Have not swapped the EGR valve yet, but that sounds like a reasonable plan. Thanks for the suggestion!
 






Older DPFEs are sure prone to damage from the hot, corrosive exhaust hooked to them, but as far as I know they have no no vacuum connection. The vacuum connection is between the EGR valve and the solenoid/regulator.
Have you considered replacing your EGR valve? Melted DPFE's are not uncommon. I would think a bad or clogged EGR valve might cause this (and other problems) as it might let hot exhaust gases to get into the DPFE through it's vacuum line and not open to do it's job.
 






Thanks 1998Exp- I saw a thread that said there shouldn't be exhaust gases flowing to the sensor. Anyone know for sure whether gas should be flowing to the DPFE?
 






The DPFE measures EGR flow by sensing the pressure at two two points along the EGR tube.
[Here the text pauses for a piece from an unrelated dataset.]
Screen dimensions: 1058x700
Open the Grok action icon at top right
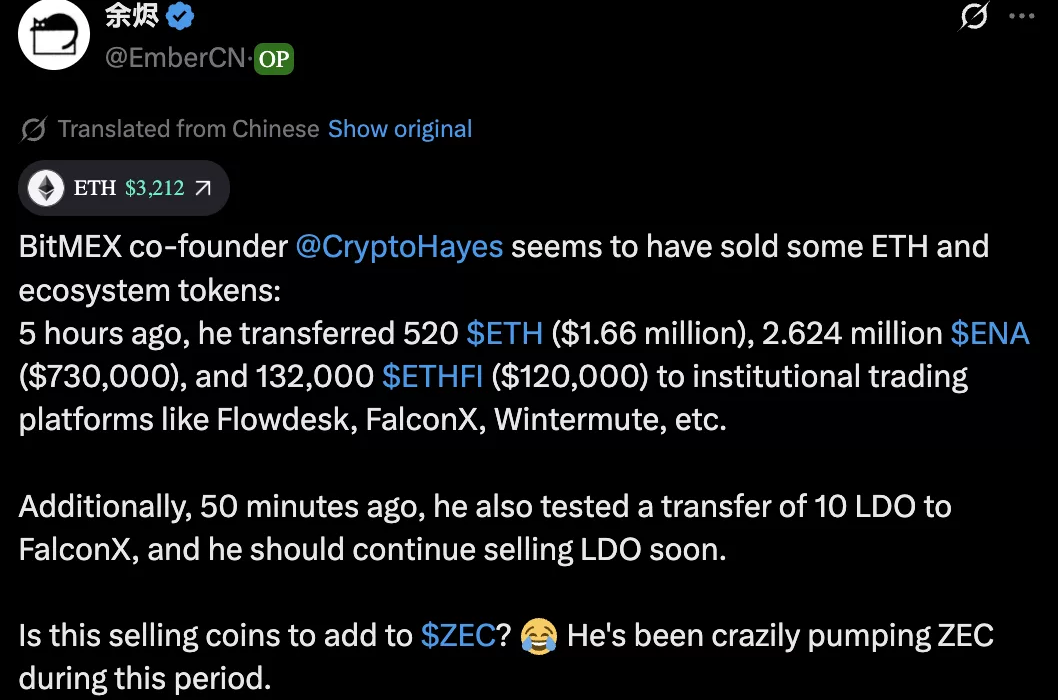[973, 17]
Thus there is an exhaust connection to the EGR, but it's "dead head" -- the sensing tubes terminate at the DPFE, so hot exhaust gas reaches it but does not flow through it. Hope that makes sense...
Thanks 1998Exp- I saw a thread that said there shouldn't be exhaust gases flowing to the sensor. Anyone know for sure whether gas should be flowing to the DPFE?
 






Makes perfect sense. The question I have is "why did it burn up the sensor now?" Could it be related to my new catalytic converters? The dpfe was fine 2 weeks ago and I've hardly driven it.
 






Nothing to do with the cat converter, but I just noticed that you called the EGR sensing 'vacuum tubes'. These must special hi-temp material. If you used vacuum tubes there, they will melt in no time.
Makes perfect sense. The question I have is "why did it burn up the sensor now?" Could it be related to my new catalytic converters? The dpfe was fine 2 weeks ago and I've hardly driven it.
 






Good catch- I've got the right hoses- used the wrong words! Replaced the dpfe sensor. I'm going to focus on my vacuum leak issue, hopefully can get it solved. Thanks again!